The ICE — Intrinsic Climbers & Explorers logo THE ICECLIMBERS & EXPLORERS

Stories · 1999 — today

Carried down
from altitude.

Summits, rescues, clean-ups and the people behind them — twenty-six years of field notes from the Kumaon border Himalaya.

The ICE team with officials at the Clean Himalaya cleanathon flag-off

Featured · 2024

Clean Himalaya goes international

In 2024 our Clean Himalaya Campaign was flagged off twice over — by IMF Director Col. Madan Gurung in Delhi, and on the trail by Fay Jane Manneras (UK) and Michelle Theresa Devorok (USA), with ADM Pithoragarh Dr. Shiv Kumar Barnawal.

What began in 2017 as a district clean-up is now a campaign that brings international volunteers to the high valleys — and takes sacks of trail waste back out of them.

Three climbers with the Indian flag on a Himalayan summit

From Pithoragarh to Everest

A border-town society with no budget and borrowed gear set itself one rule: train hard, climb honest. Twenty-six years later, ICE members have stood on 25+ summits — Everest, Pumori and Dhaulagiri in the Himalaya; Kilimanjaro and Elbrus across the world. Among them, Everester instructor Manish Kasnyal, who now trains the next generation on the same crags where he began.

Photo documentation of relief and rescue work after mountain disasters

When the district calls

Four times in seven years, The ICE put down its ropes and picked up stretchers: the 2013 state floods, the Bastari cloudburst (2016), Timtiya, Munsyari (2019) and Taanga, Madkote (2020). It's why every guide we field is rescue-trained — and why 150+ village trainings matter more to us than any summit.
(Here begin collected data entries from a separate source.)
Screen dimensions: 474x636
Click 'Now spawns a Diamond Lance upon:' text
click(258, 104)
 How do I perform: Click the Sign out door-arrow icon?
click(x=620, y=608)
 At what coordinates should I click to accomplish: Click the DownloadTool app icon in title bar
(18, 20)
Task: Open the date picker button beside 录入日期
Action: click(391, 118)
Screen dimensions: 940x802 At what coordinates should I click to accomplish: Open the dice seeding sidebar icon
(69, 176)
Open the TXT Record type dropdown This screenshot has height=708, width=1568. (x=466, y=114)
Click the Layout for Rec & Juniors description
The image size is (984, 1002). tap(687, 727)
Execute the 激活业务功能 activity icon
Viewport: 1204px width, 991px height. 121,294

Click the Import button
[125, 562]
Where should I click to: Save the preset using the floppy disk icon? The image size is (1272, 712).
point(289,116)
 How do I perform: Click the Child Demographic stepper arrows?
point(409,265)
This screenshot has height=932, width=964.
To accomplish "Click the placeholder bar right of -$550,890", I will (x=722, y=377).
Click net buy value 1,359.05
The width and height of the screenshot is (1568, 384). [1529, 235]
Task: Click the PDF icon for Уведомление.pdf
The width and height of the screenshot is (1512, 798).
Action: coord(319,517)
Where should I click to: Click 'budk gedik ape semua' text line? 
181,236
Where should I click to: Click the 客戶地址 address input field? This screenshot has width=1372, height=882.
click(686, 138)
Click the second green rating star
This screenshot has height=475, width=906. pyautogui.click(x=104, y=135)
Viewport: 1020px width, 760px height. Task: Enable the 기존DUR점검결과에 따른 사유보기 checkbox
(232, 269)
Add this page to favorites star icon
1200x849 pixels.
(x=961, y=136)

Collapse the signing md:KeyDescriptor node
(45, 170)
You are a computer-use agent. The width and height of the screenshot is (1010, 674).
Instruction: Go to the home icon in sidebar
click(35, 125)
Cleanathon volunteers with dozens of collected waste bags in Pithoragarh

The cleanathon years

Six IMF cleanathon expeditions hauled trail waste out of the high Kumaon. The flag-offs tell the story of growing recognition: DM Pithoragarh (2017), Himachal minister Anil Sharma (2018), and in 2019 Union Minister Kiren Rijiju with IMF President Col. H. S. Chouhan.

Aerial view of climbers rappelling down the Birthi waterfall

126 metres down Birthi

The Birthi Fall Rappelling Expedition put ropes down the full face of Kumaon's great waterfall — flagged off by the District Magistrate and watched by half the valley. It remains our signature adventure programme, and the reason waterfall rappelling leads our training calendar.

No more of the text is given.